TM and abstract algebra

Usually, during lectures Turing Machines are firstly introduced from an informal point of view (for example, in this way: http://en.wikipedia.org/wiki/Turing_machine#Informal_description) and then their definition is formalized (for example, in this way: http://en.wikipedia.org/wiki/Turing_machine#Formal_definition).

Is it possible to give another 'equivalent' definition that relies more precisely on algebraic concepts (i.e. algebraic structures: semigroups, monoids, etc; just like, for instance, regular languages are recognized by finite monoids and context-free languages are recognized by a product of a free group and a finite monoid)?

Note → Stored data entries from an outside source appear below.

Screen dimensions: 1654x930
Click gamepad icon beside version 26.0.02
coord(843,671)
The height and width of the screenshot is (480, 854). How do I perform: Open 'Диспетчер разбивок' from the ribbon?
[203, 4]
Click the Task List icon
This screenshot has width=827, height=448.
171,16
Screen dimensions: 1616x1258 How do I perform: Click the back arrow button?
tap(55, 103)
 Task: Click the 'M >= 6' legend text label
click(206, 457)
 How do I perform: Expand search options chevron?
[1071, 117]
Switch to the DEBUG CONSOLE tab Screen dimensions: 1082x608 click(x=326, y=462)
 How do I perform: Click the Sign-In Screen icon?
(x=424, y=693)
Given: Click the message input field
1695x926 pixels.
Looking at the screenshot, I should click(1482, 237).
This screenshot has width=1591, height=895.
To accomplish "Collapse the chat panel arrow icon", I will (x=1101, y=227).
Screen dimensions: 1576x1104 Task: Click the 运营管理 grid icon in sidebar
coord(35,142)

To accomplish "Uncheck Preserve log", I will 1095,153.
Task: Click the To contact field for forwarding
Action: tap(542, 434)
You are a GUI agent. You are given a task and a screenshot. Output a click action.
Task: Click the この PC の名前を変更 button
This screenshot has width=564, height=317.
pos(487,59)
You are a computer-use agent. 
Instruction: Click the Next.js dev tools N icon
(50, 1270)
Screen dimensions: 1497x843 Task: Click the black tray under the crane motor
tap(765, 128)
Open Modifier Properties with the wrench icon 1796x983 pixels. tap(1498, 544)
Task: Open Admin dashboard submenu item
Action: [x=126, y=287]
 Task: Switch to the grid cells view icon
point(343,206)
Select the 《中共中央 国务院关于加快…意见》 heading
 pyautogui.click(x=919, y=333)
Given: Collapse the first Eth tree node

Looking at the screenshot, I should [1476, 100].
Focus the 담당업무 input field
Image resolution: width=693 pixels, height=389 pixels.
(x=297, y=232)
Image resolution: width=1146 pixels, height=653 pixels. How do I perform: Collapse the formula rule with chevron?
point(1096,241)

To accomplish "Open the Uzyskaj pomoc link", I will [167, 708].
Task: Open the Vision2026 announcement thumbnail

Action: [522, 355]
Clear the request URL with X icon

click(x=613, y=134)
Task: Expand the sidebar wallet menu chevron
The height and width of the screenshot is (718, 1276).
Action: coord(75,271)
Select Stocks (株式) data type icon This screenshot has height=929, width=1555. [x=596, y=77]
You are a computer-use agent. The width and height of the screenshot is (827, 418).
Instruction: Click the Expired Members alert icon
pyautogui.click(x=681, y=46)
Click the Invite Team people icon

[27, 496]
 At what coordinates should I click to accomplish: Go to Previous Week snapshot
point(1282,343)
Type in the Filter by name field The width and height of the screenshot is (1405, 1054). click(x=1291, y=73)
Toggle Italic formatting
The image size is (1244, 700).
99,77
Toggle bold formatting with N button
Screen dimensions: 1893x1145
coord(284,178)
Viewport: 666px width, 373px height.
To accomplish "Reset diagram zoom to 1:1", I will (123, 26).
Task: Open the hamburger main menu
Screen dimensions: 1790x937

• I think this question is potentially very interesting, but needs a lot of clarification: for one thing, what do you mean by "an algebraic structure?" For now I've voted to close as "unclear," but I'll happily retract that if the question is improved. OP, if you google around you'll quickly find many things of interest - for example, check out the lamplighter group, or papers such as sciencedirect.com/science/article/pii/S0304397508002326. – Noah Schweber Jan 14 '15 at 19:30
• Presumably he means that regular languages are recognized by finite monoids and context-free languages are recognized by a product of a free group and a finite monoid and so what recognizes an arbitrary recursively enumerable language. – Benjamin Steinberg Jan 14 '15 at 19:37
• The MRDP theorem shows that the c.e. sets are precisely the projections of the zero sets of multivariable polynomials over the integers. Is that the kind of thing that is wanted? – Joel David Hamkins Jan 14 '15 at 20:16

As I mentioned in the comments, it is a consequence of the MRDP theorem that the computably enumerable sets of natural numbers are precisely the projections of the natural-number zero sets of the multi-variable polynomials over the integers. That is, a set $A\subset\mathbb{N}$ is computably enumerable just in case there is a polynomial $p(x,\vec y)$ over the integers such that $n\in A$ just in case $\exists \vec m\in\mathbb{N}$ such that $p(n,\vec m)=0$. (One can equivalently work over $\mathbb{Z}$ rather than $\mathbb{N}$.)
Another widely used characterization of the c.e. sets is as the $\Sigma_1$-definable sets. These are the same as the projections (onto the first coordinate) of the primitive recursive or even the regular subsets of pairs of natural numbers. Thus, if you are willing to use your algebraic characterizations of regular subsets of the plane, then all you have to do is project onto the first coordinate to get the c.e. sets. This projection operation amounts to an unbounded existential quantifier: $a\in A$ just in case $\exists b\ (a,b)\in B$, where $B$ is a very simple subset of the plane.